The Proportion Contortion: Wrestling with the Relationship of Success & Failure

Every now and then, I hear an enthusiastic leader declare, “Failure is not an option!” and I cringe. He’s honed the steely-eyed stare and set his jaw, or she’s squared her shoulders and hears the inspirational music rising in her head, but they’re both headed for trouble. Failure is an option any time you set goals or purpose to make a difference because it’s integrally connected to success. If you minimize or marginalize it, you’re not amping up your team, you’re playing games or inadvertently diminishing what you'll accomplish in the end.
 
Success and failure are proportional and you can never pursue a success that is larger than the failure you are willing to risk. If you want a big success, you must risk a big failure. If you’re willing to risk only a small failure, you can only hope for a small success. There are no magic calipers to measure such things, but you  know the difference. Some accomplishments are relatively small– like a good review or a great parking place. They make you happy if they happen, but you don’t live off that satisfaction for very long. Correspondingly, they risk only small failures—like a worse review or a longer walk—that you can shrug off with little lasting impact. Other successes are bona fide Big Deals– like a major business investment or an important relationship. If they work out, they make you more than passingly happy and they get tangled up with your identity in a good way that makes you feel more capable or more “you” than before. But the failures these successes tempt are Big Deals, too–  like bankruptcy and break-ups– the kinds of failures that can put a dent in you and mess you up for a while.

The takeaway here isn’t simply to steel your nerves and up the ante in every case. (“Go big or go home” may sound burly and inspirational on bumper sticker and billboards but it’s a dangerous GoTo move for a leader.) Sometimes you can’t afford a big failure and you need to dial back your aspirations correspondingly, but you can't outmaneuver the proportional link I'm describing. You can't avoid the prospect of the kind of failure that hurts if you want to experience the kind of success that makes you proud. If you want to lead well and prepare your team to step strongly toward its goals, you need to embrace the proportionality of success and failure. Recognize that winning can only exist when losing is an option, and the trophies you hope to raise are only as substantial as the losses you could suffer.

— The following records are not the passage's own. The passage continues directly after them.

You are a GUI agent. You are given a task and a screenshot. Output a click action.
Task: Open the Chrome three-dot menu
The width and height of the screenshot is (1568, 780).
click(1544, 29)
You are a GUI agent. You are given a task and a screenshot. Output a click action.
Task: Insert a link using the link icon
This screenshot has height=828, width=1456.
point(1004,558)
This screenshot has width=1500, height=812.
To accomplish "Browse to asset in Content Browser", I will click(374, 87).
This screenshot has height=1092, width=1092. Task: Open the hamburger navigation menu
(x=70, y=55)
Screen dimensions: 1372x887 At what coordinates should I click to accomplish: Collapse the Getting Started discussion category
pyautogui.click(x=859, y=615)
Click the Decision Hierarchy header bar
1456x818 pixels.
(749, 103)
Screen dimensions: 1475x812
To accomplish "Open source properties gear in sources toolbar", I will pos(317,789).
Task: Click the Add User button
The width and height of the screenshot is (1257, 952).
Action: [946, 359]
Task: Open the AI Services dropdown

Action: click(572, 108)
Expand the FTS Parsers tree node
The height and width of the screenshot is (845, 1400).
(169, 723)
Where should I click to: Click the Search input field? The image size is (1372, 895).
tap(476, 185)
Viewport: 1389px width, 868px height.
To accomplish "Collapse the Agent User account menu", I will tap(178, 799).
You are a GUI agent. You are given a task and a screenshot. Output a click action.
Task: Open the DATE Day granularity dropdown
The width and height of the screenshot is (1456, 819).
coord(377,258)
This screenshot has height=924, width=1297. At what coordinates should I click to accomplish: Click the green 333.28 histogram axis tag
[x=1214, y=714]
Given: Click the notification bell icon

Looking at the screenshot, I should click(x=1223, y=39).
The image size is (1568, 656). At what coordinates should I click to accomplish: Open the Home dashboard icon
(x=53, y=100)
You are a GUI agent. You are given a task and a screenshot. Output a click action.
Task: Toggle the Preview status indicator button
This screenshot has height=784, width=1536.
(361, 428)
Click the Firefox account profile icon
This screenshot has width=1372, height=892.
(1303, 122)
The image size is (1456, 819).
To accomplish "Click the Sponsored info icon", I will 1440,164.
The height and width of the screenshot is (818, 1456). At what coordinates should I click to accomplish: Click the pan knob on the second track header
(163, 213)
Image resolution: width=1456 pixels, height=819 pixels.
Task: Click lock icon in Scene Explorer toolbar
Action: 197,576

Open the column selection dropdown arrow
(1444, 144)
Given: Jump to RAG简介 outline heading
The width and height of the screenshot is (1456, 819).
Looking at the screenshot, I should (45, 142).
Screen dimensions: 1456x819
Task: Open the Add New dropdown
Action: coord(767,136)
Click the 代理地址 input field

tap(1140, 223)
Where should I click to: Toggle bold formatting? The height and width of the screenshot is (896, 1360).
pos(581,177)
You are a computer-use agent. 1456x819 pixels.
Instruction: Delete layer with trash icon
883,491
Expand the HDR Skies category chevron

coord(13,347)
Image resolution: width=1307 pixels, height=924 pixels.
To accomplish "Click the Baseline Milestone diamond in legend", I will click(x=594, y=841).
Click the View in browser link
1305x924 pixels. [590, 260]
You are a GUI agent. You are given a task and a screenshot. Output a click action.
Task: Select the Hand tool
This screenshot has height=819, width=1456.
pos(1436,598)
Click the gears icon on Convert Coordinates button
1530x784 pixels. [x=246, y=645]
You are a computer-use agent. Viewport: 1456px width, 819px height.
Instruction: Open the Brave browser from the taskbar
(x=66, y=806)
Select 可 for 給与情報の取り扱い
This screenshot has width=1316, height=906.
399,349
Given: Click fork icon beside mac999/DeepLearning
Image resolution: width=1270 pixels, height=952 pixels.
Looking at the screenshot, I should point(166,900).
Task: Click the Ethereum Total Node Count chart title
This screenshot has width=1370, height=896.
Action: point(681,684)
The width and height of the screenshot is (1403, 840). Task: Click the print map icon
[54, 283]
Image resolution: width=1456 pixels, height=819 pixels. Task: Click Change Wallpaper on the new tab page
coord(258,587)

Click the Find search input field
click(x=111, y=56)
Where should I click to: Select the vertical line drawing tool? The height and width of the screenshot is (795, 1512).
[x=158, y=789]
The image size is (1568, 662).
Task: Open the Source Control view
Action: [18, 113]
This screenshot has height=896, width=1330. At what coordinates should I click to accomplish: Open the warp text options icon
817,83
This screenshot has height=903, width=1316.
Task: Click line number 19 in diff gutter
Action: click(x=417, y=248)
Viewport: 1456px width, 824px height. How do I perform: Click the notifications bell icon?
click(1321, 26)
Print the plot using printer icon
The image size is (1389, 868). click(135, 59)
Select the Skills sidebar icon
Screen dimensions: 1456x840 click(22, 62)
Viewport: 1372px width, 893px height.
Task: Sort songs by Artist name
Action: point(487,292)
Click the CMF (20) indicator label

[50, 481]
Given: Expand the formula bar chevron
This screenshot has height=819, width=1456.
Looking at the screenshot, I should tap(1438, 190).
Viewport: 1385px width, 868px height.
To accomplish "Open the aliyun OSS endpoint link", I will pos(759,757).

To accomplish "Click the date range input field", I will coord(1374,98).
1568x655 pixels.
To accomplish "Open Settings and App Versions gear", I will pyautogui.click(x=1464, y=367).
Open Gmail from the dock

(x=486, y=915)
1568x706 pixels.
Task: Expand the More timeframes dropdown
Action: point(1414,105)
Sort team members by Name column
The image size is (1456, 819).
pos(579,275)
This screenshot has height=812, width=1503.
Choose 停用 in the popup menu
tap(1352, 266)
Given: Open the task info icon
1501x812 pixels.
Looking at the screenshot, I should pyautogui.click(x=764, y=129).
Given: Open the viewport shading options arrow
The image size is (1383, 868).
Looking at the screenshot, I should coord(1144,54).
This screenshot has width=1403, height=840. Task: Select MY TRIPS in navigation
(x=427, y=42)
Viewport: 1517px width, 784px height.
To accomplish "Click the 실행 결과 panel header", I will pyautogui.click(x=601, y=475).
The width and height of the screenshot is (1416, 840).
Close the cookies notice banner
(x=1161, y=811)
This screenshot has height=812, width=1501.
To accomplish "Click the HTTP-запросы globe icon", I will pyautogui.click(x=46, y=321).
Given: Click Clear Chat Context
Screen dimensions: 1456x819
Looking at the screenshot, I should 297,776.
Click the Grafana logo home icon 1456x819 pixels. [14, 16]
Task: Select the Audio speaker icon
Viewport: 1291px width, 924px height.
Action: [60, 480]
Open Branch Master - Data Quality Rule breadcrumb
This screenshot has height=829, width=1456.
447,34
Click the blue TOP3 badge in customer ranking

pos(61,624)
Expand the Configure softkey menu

Leaders that miss or deny this correlation set inspiring goals but end up presiding over mediocre achievements. They start out well enough, with good intentions and lofty aspirations, but then they hedge their bets. In the moment, this doesn’t feel like they’re settling for less or wimping out; it feels responsible or prudent–  like they are wisely protecting themselves and their teams– but this kind of safety comes at a cost. Diminishing the size of the failure you are risking always dials back the size of the success you are chasing. So, their efforts relieve some anxiety of the race but tarnish the trophy at the end. Their team will still accomplish things, but lesser things than they hoped for at the start. This is a quiet phenomenon but a prevalent and powerful one too. It's the sneaky reason many promising leaders and initiatives wind up “successful” but unremarkable in the end.